> What is being asked:
Rewrite all the items below, substituting "menu bar" for each occurrence of "toolbar" and leaving everything else unchanged.

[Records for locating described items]
** start **

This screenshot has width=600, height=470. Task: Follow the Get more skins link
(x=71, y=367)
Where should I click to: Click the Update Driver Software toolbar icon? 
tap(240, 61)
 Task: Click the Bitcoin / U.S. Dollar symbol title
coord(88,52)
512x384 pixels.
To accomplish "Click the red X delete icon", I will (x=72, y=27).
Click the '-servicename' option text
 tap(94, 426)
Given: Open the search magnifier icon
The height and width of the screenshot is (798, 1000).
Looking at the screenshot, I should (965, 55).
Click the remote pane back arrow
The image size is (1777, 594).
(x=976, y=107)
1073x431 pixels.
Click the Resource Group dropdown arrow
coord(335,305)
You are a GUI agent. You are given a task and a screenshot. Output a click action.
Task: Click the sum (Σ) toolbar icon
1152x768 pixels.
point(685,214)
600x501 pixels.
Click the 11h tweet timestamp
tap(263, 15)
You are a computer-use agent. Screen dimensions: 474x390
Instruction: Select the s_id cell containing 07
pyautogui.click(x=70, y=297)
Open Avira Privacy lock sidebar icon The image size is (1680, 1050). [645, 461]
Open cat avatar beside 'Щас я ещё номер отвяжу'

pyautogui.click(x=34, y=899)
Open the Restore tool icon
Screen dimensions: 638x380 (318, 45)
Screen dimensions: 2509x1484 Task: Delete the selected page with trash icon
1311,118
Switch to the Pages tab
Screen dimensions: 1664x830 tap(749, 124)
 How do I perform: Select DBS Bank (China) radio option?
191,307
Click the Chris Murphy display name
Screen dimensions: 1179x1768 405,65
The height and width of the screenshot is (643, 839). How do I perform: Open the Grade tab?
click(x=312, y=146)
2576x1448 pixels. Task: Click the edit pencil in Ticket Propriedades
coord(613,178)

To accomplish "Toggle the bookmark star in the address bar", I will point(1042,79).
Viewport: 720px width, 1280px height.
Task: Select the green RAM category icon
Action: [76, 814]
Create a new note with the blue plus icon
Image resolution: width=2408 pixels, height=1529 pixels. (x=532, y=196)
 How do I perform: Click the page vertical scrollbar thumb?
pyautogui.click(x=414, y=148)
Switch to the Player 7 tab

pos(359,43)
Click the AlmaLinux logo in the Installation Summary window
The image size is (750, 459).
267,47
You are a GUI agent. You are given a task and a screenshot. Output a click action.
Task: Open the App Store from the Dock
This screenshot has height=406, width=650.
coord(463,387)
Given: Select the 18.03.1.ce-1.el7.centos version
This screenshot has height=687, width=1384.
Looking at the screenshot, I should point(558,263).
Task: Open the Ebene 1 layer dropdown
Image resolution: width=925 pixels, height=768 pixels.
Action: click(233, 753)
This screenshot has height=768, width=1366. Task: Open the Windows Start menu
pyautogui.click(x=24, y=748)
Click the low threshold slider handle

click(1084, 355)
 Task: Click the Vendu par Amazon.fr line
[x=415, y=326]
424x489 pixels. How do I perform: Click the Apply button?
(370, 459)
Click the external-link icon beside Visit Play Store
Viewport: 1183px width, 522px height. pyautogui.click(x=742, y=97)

** end **

> Solution to this task:
This screenshot has width=600, height=470. Task: Follow the Get more skins link
(x=71, y=367)
Where should I click to: Click the Update Driver Software menu bar icon? 
tap(240, 61)
 Task: Click the Bitcoin / U.S. Dollar symbol title
coord(88,52)
512x384 pixels.
To accomplish "Click the red X delete icon", I will (x=72, y=27).
Click the '-servicename' option text
 tap(94, 426)
Given: Open the search magnifier icon
The height and width of the screenshot is (798, 1000).
Looking at the screenshot, I should (965, 55).
Click the remote pane back arrow
The image size is (1777, 594).
(x=976, y=107)
1073x431 pixels.
Click the Resource Group dropdown arrow
coord(335,305)
You are a GUI agent. You are given a task and a screenshot. Output a click action.
Task: Click the sum (Σ) menu bar icon
1152x768 pixels.
point(685,214)
600x501 pixels.
Click the 11h tweet timestamp
tap(263, 15)
You are a computer-use agent. Screen dimensions: 474x390
Instruction: Select the s_id cell containing 07
pyautogui.click(x=70, y=297)
Open Avira Privacy lock sidebar icon The image size is (1680, 1050). [645, 461]
Open cat avatar beside 'Щас я ещё номер отвяжу'

pyautogui.click(x=34, y=899)
Open the Restore tool icon
Screen dimensions: 638x380 (318, 45)
Screen dimensions: 2509x1484 Task: Delete the selected page with trash icon
1311,118
Switch to the Pages tab
Screen dimensions: 1664x830 tap(749, 124)
 How do I perform: Select DBS Bank (China) radio option?
191,307
Click the Chris Murphy display name
Screen dimensions: 1179x1768 405,65
The height and width of the screenshot is (643, 839). How do I perform: Open the Grade tab?
click(x=312, y=146)
2576x1448 pixels. Task: Click the edit pencil in Ticket Propriedades
coord(613,178)

To accomplish "Toggle the bookmark star in the address bar", I will point(1042,79).
Viewport: 720px width, 1280px height.
Task: Select the green RAM category icon
Action: [76, 814]
Create a new note with the blue plus icon
Image resolution: width=2408 pixels, height=1529 pixels. (x=532, y=196)
 How do I perform: Click the page vertical scrollbar thumb?
pyautogui.click(x=414, y=148)
Switch to the Player 7 tab

pos(359,43)
Click the AlmaLinux logo in the Installation Summary window
The image size is (750, 459).
267,47
You are a GUI agent. You are given a task and a screenshot. Output a click action.
Task: Open the App Store from the Dock
This screenshot has height=406, width=650.
coord(463,387)
Given: Select the 18.03.1.ce-1.el7.centos version
This screenshot has height=687, width=1384.
Looking at the screenshot, I should point(558,263).
Task: Open the Ebene 1 layer dropdown
Image resolution: width=925 pixels, height=768 pixels.
Action: click(233, 753)
This screenshot has height=768, width=1366. Task: Open the Windows Start menu
pyautogui.click(x=24, y=748)
Click the low threshold slider handle

click(1084, 355)
 Task: Click the Vendu par Amazon.fr line
[x=415, y=326]
424x489 pixels. How do I perform: Click the Apply button?
(370, 459)
Click the external-link icon beside Visit Play Store
Viewport: 1183px width, 522px height. pyautogui.click(x=742, y=97)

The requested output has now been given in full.